Tissue Donation A Growing Billion Dollar Business

Audie Cornish has more about an upcoming series on human tissue donation.

Copyright © 2012 NPR. For personal, noncommercial use only. See Terms of Use. For other uses, prior permission required.

AUDIE CORNISH, HOST:

On our program tomorrow, we explore the fast-growing and lightly regulated industry of human tissue donation. Many of us don't often think about skin, cartilage, and bone when we check the box to become an organ donor. It's usually our heart or our lungs we imagine giving to a needy recipients. But tissue donations have turned into a billion-dollar business.

UNIDENTIFIED MAN: When you die, you don't need your skin anymore. But that six-year-old burn victim lying in the hospital could really use it.

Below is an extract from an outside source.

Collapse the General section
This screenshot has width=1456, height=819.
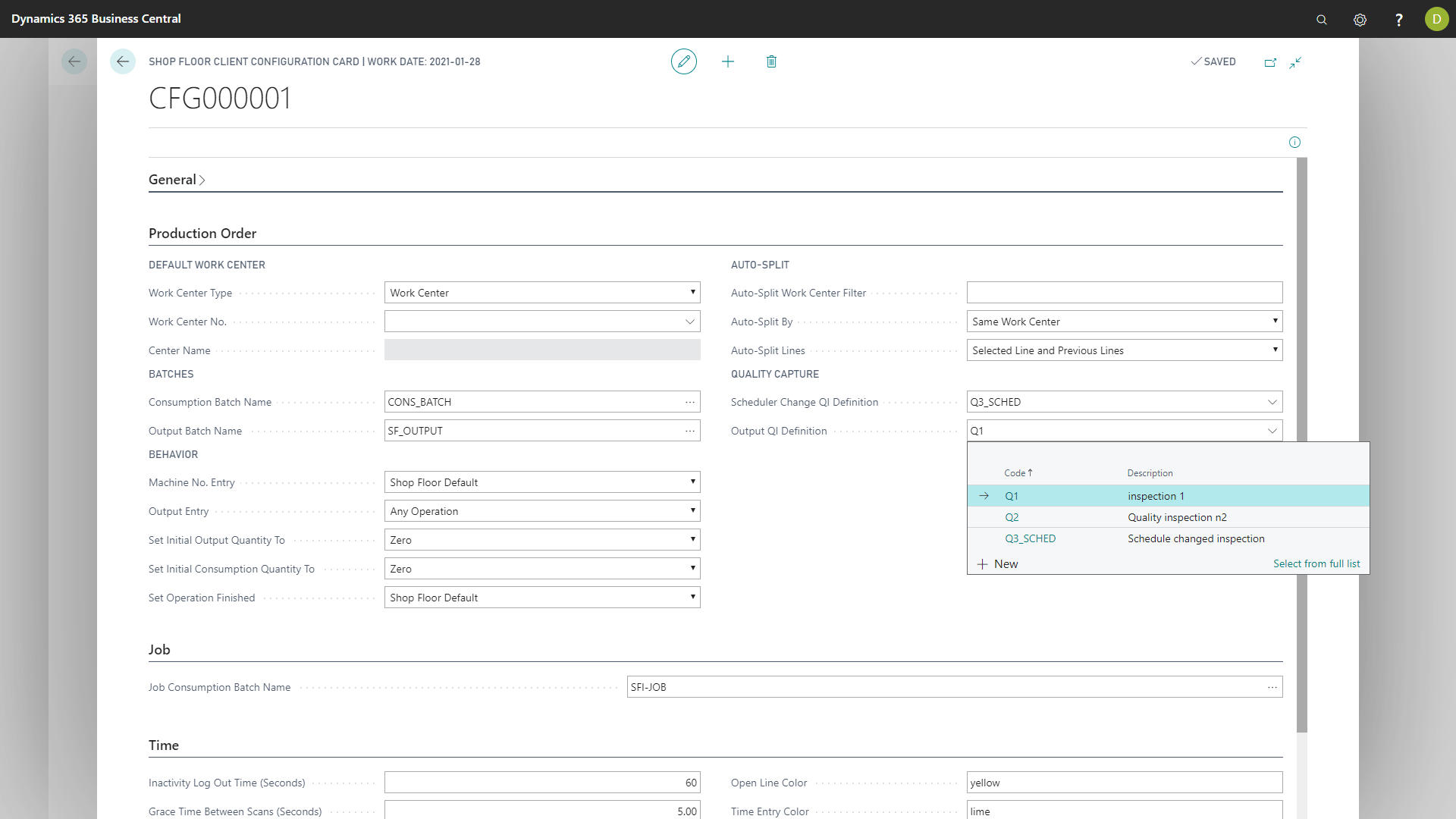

CORNISH: Tomorrow, we'll meet a man who approved the donation of his daughter's tissue. He then went to work in the industry and was disturbed by what he encountered.

UNIDENTIFIED MAN: Instead of being stewards of the gift, instead of recovering what the family wanted and treating each donor with the ultimate in respect, the company was actually looking at each donor as a profit machine; as nothing more than raw resources. And it was our job to take as much of those resources as we possibly could.

CORNISH: More tomorrow as we investigate the world of human tissue donation on ALL THINGS CONSIDERED.